Monday, Apr. 22, 1985
Jake Skywalker
By Jacob V. Lamar Jr
As chairman of the Senate subcommittee that oversees NASA's budget, Jake Garn once joked that if he did not get to fly on the space shuttle, he would not appropriate "another cent" to the agency. When NASA obligingly ticketed him for a trip, critics accused Garn of using his political clout to hitch a costly joyride--the ultimate congressional junket. But the Utah Republican dismissed such carping as "sour grapes." After undergoing four months of intensive training to prove that he had the right stuff, Garn blasted off aboard the 16th U.S. shuttle mission last Friday.
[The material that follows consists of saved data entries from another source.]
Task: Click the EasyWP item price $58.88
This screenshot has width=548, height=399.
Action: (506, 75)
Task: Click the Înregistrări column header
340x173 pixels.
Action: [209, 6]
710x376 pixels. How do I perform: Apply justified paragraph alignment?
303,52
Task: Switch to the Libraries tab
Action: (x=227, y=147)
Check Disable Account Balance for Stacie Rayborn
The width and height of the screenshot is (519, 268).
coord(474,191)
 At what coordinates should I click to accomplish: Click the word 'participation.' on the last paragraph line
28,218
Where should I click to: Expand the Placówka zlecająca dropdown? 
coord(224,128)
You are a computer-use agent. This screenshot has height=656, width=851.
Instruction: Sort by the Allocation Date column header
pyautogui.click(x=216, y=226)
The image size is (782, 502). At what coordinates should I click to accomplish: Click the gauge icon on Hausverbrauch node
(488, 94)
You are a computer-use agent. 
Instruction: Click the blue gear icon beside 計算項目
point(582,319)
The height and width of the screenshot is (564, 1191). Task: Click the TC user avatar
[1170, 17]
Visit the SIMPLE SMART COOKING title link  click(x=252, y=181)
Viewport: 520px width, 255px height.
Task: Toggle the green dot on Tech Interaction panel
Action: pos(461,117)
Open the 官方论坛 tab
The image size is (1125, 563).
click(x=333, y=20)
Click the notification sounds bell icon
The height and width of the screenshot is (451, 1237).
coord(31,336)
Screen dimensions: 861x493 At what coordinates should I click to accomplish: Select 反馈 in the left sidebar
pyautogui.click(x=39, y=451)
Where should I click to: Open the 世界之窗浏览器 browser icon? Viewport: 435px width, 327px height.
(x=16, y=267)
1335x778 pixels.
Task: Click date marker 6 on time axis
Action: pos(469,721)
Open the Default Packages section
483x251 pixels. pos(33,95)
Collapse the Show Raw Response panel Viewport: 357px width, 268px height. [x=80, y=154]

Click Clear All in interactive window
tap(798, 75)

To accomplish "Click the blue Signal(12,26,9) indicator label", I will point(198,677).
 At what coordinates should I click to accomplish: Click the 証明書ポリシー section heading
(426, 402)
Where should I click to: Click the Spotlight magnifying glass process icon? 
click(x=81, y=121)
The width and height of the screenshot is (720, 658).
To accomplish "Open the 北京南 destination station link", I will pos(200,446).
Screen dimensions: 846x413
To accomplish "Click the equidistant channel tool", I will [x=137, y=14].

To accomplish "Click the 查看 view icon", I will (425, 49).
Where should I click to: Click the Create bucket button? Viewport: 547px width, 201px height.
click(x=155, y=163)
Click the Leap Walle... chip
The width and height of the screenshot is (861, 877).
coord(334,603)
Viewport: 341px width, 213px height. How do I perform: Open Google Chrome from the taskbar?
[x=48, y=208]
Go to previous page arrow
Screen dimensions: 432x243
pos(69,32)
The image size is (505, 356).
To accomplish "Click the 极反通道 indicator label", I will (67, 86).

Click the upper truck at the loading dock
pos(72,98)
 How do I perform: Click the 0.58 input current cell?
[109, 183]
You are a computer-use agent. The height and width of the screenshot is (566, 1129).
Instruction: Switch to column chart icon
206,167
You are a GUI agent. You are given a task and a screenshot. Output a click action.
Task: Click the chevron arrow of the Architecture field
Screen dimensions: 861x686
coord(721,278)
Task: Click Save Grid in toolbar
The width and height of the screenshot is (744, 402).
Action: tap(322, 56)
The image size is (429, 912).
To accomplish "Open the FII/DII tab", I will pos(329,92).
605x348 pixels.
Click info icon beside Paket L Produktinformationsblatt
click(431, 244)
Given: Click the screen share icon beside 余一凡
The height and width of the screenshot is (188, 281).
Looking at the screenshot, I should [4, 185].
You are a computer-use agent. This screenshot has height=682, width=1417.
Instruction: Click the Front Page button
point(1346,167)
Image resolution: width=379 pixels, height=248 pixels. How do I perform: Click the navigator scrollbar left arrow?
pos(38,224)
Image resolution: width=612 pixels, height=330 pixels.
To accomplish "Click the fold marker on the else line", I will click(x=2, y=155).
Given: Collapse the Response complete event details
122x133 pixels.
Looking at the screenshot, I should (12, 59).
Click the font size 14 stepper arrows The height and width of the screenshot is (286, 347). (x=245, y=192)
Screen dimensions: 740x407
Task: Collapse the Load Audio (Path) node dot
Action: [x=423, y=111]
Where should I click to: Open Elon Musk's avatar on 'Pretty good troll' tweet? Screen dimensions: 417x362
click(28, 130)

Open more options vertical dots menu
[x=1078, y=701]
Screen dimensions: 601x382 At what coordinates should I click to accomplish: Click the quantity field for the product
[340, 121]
With its crew of five astronauts, one civilian engineer and one Senator, the shuttle Discovery's primary task is to launch two satellites. The first worked, but a military communications satellite launched Saturday suffered an apparent power failure and drifted uselessly in space. The astronauts are also expected to spend time toying around. To demonstrate the laws of physics to schoolchildren, they will be videotaped playing with such dime-store goodies as yo-yos, spinning tops, a Slinky and a windup mouse.
Garn will serve mainly as the shuttle's human guinea pig. He will be subjected to tests designed to increase understanding of space motion sickness, an affliction suffered by about half the people who go into orbit. In one of the "gastric motility" experiments, stethoscopic microphones were strapped to the Senator's midsection to record his stomach noises at takeoff (NASA has yet to release a tape of the senatorial rumblings). Said Garn: "I am hopeful that I can fill in a few of the pieces of the puzzle in the medical department."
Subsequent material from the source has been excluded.